Large Pre-Trained and Multi-Modal Models: Efficiency, Scalability, and Performance

Report on Current Developments in the Research Area

General Direction of the Field

The recent advancements in the research area are primarily focused on enhancing the efficiency, scalability, and performance of large pre-trained models (LPMs) and multi-modal models, particularly in the context of natural language processing (NLP) and computer vision. The field is moving towards more parameter-efficient fine-tuning methods, dynamic and scalable model architectures, and innovative techniques to mitigate common issues such as hallucination in visual-language models and the high computational costs associated with large models.

  1. Parameter-Efficient Fine-Tuning (PEFT): There is a significant shift towards developing PEFT methods that not only reduce the memory footprint but also improve the generalizability and efficiency of fine-tuning processes. These methods leverage mathematical techniques like singular value decomposition (SVD) to initialize low-rank matrices, thereby optimizing the starting points for gradient descent and enhancing the adaptability of pre-trained models to new tasks.

  2. Multi-Modal Model Alignment and Fusion: The integration of knowledge from uni-modal models into cohesive multi-modal representations is a growing area of interest. Recent approaches focus on creating unified multi-directional connectors that facilitate the fusion of specialized expertise from various uni-modal models, enabling efficient scaling to new tasks and modalities without altering the model architecture.

  3. Scalable and Efficient Model Pruning: Pruning methodologies are being refined to address the computational challenges posed by large models, particularly Mixture-of-Experts (MoEs). The field is exploring structured pruning techniques that can precede unstructured pruning, leading to superior performance with reduced computational complexity. These methods aim to leverage latent structures between experts to achieve scalable and efficient pruning.

  4. Mitigating Hallucination in Visual-Language Models: There is a concerted effort to address the issue of hallucination in visual-language models by re-balancing the attention distribution between textual and visual tokens. New decoding methods are being developed to reduce textual bias and enhance the model's reliance on visual information, thereby improving the accuracy and reliability of multimodal outputs.

  5. Efficient Diffusion Model Fine-Tuning: The fine-tuning of diffusion models is being optimized to make better use of temporarily ineffective parameters, enabling the adaptation of pre-trained models to new tasks without overfitting. These methods incorporate sparse low-rank adaptation and progressive parameter adjustment strategies to enhance the generative capabilities of pre-trained models while maintaining their generalization ability.

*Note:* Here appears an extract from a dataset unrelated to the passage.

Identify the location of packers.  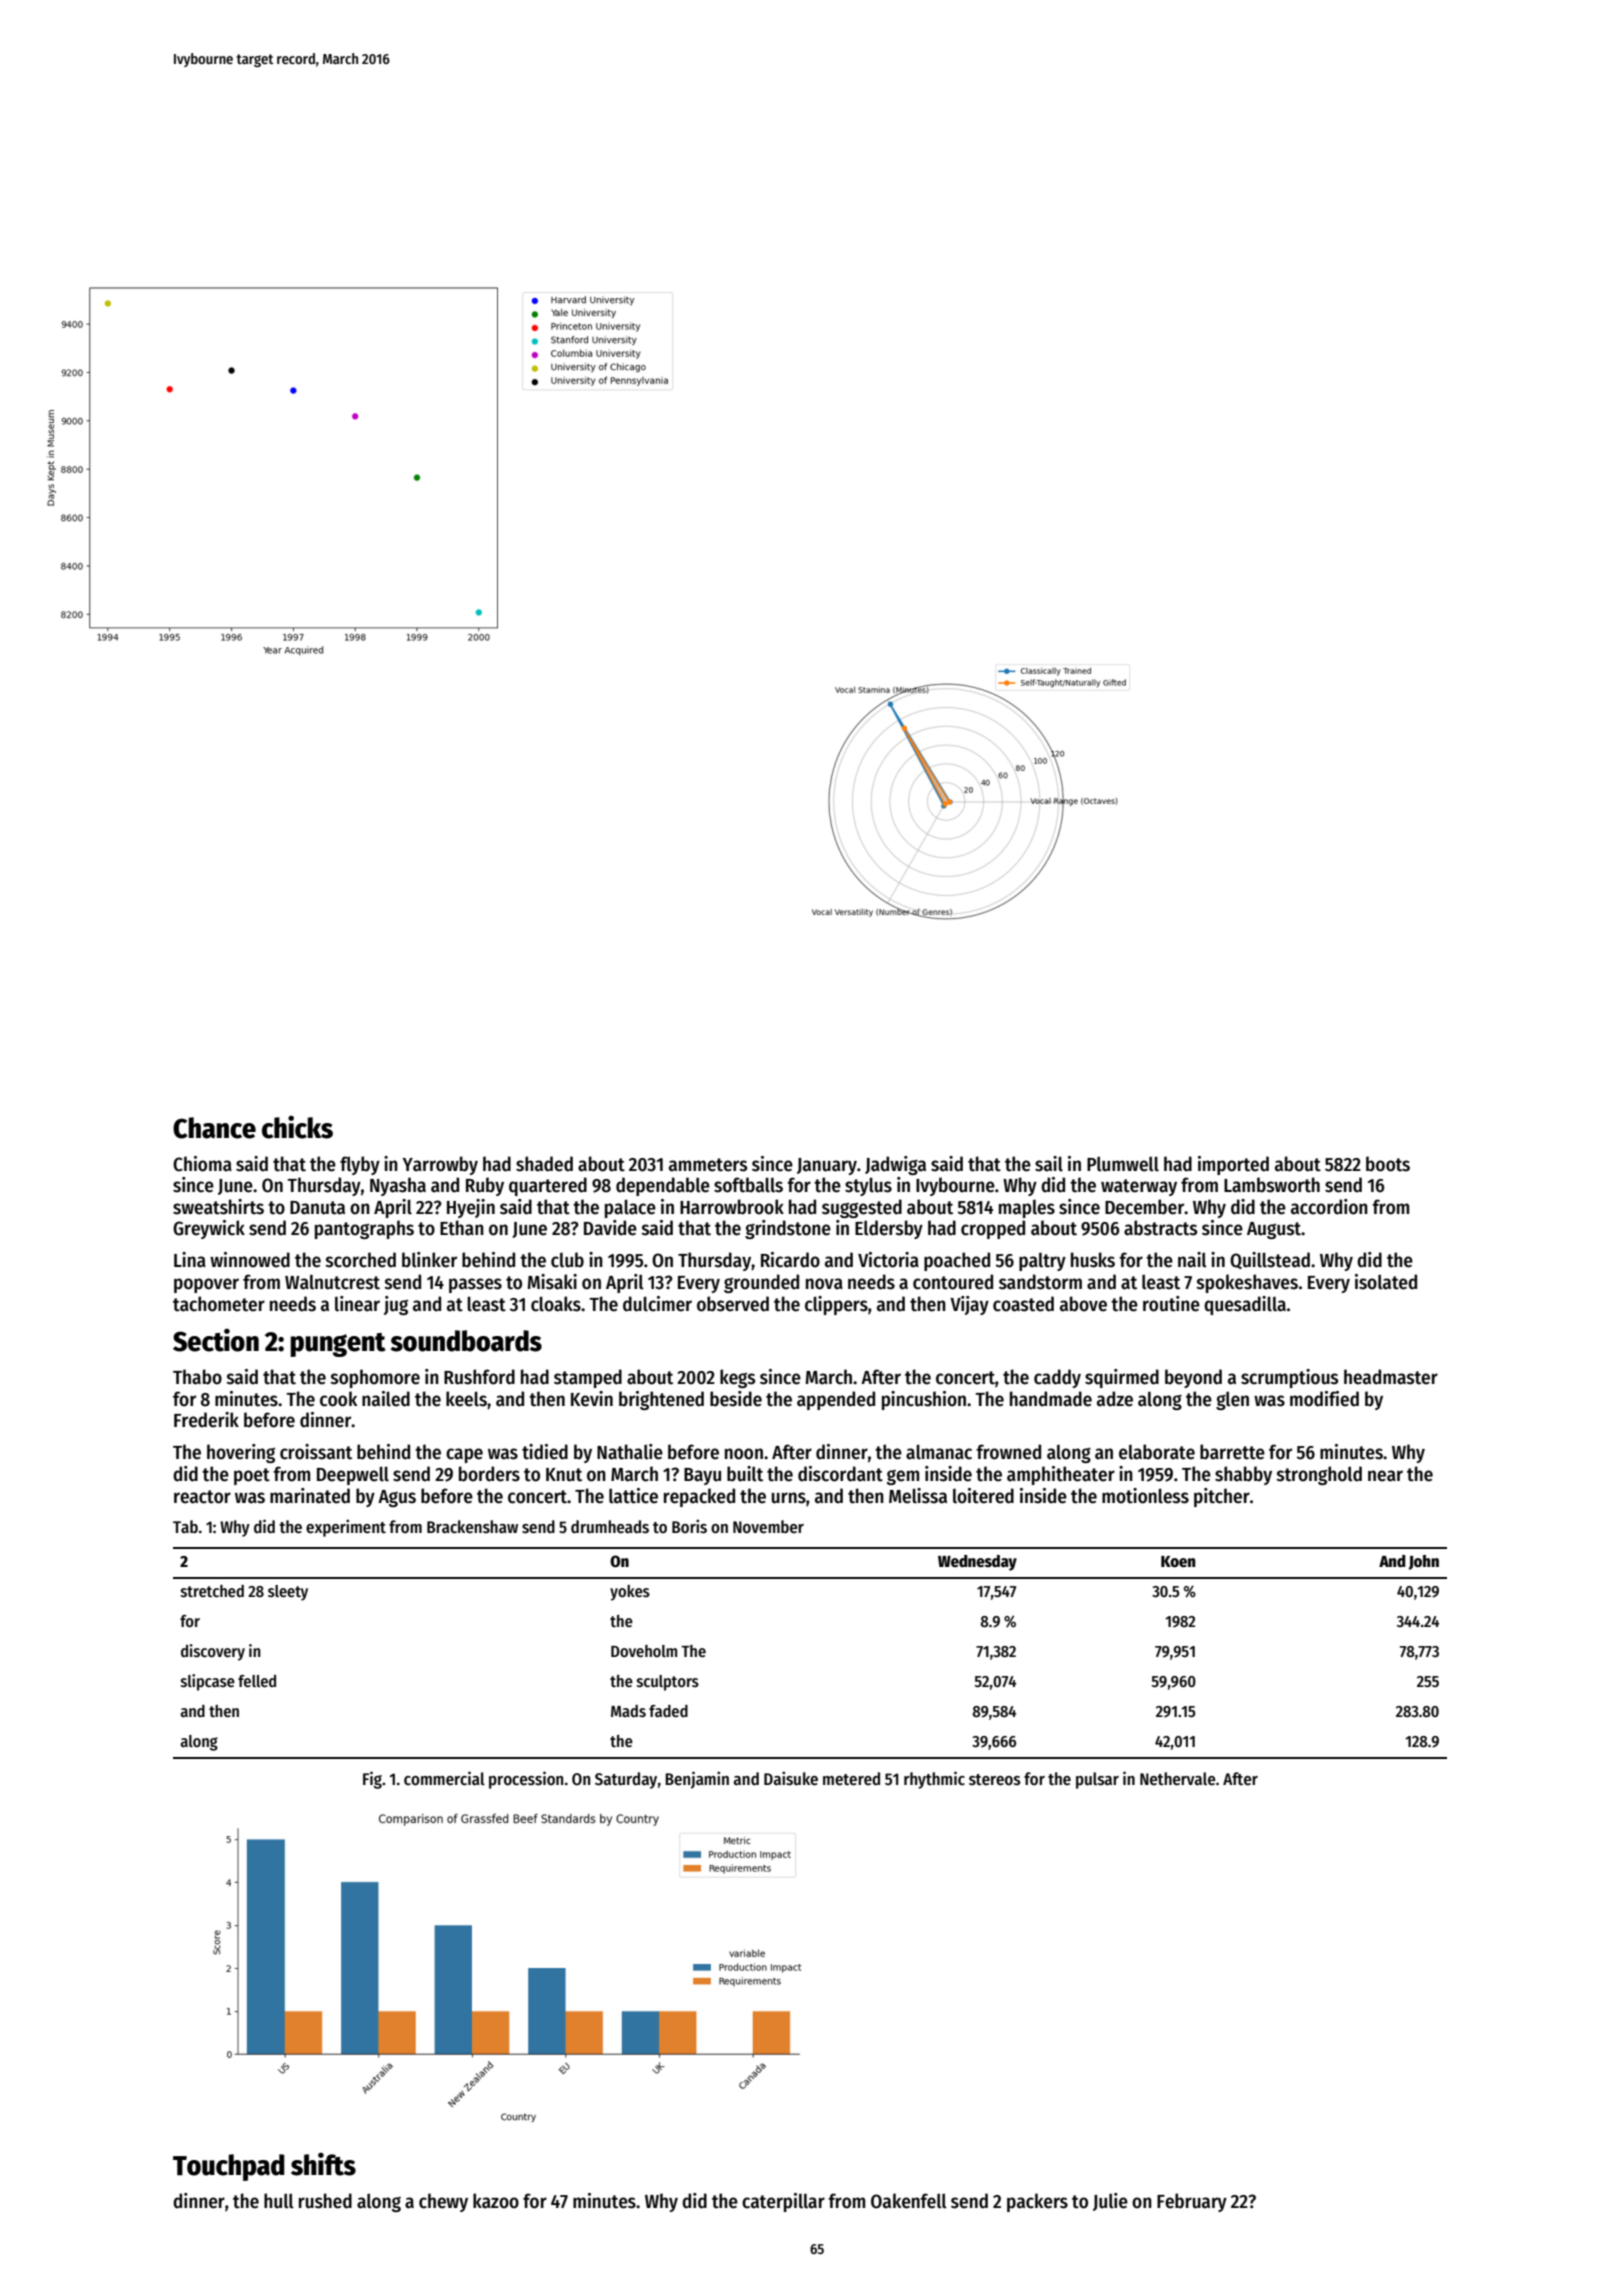
(1037, 2202).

  6. Dynamic Expert Allocation in MoE Models: The allocation of experts in MoE models is becoming more dynamic, with new router mechanisms being developed to determine the optimal number of experts based on token importance. This approach aims to improve the model's performance on benchmark datasets by ensuring that the most relevant experts are activated for each input token.

  7. Contrastive MultiModal Learning: The alignment of multimodal representations is being re-examined to capture not only shared information but also synergistic and unique interactions between modalities. New learning strategies are being proposed to maximize mutual information between augmented versions of multimodal features, leading to more comprehensive and accurate multimodal interactions.

  8. Efficient Quantization of Diffusion Transformers: The deployment of diffusion transformers on resource-constrained devices is being facilitated by new quantization methods that reduce the impact of channel-wise outliers in input activations. These methods employ temporal-aggregated smoothing techniques and layer-wise grid search strategies to enable low-bitwidth quantization without compromising model performance.

Noteworthy Papers

  • SVFit: Introduces a novel PEFT approach using SVD to initialize low-rank matrices, outperforming LoRA with significantly fewer trainable parameters.
  • Alt-MoE: Proposes a unified multi-directional connector for multi-modal alignment, efficiently scaling to new tasks and modalities.
  • STUN: Demonstrates that structured expert pruning can precede unstructured pruning, achieving superior performance with scalable complexity.
  • RBD: Mitigates hallucination in VLMs by re-balancing attention distribution, outperforming existing methods on hallucination metrics.
  • SaRA: Enhances diffusion model fine-tuning with sparse low-rank adaptation, maintaining generalization ability while improving generative capabilities.
  • DA-MoE: Introduces a dynamic router mechanism for MoE models, consistently outperforming state-of-the-art models on benchmark datasets.
  • CoMM: Captures redundant, unique, and synergistic information in multimodal interactions, achieving state-of-the-art results on multimodal benchmarks.
  • DiTAS: Enables efficient quantization of diffusion transformers, maintaining performance with low-bitwidth quantization on resource-constrained devices.

Sources

SVFit: Parameter-Efficient Fine-Tuning of Large Pre-Trained Models Using Singular Values

Alt-MoE: Multimodal Alignment via Alternating Optimization of Multi-directional MoE with Unimodal Models

STUN: Structured-Then-Unstructured Pruning for Scalable MoE Pruning

Mitigating Hallucination in Visual-Language Models via Re-Balancing Contrastive Decoding

SaRA: High-Efficient Diffusion Model Fine-tuning with Progressive Sparse Low-Rank Adaptation

DA-MoE: Towards Dynamic Expert Allocation for Mixture-of-Experts Models

What to align in multimodal contrastive learning?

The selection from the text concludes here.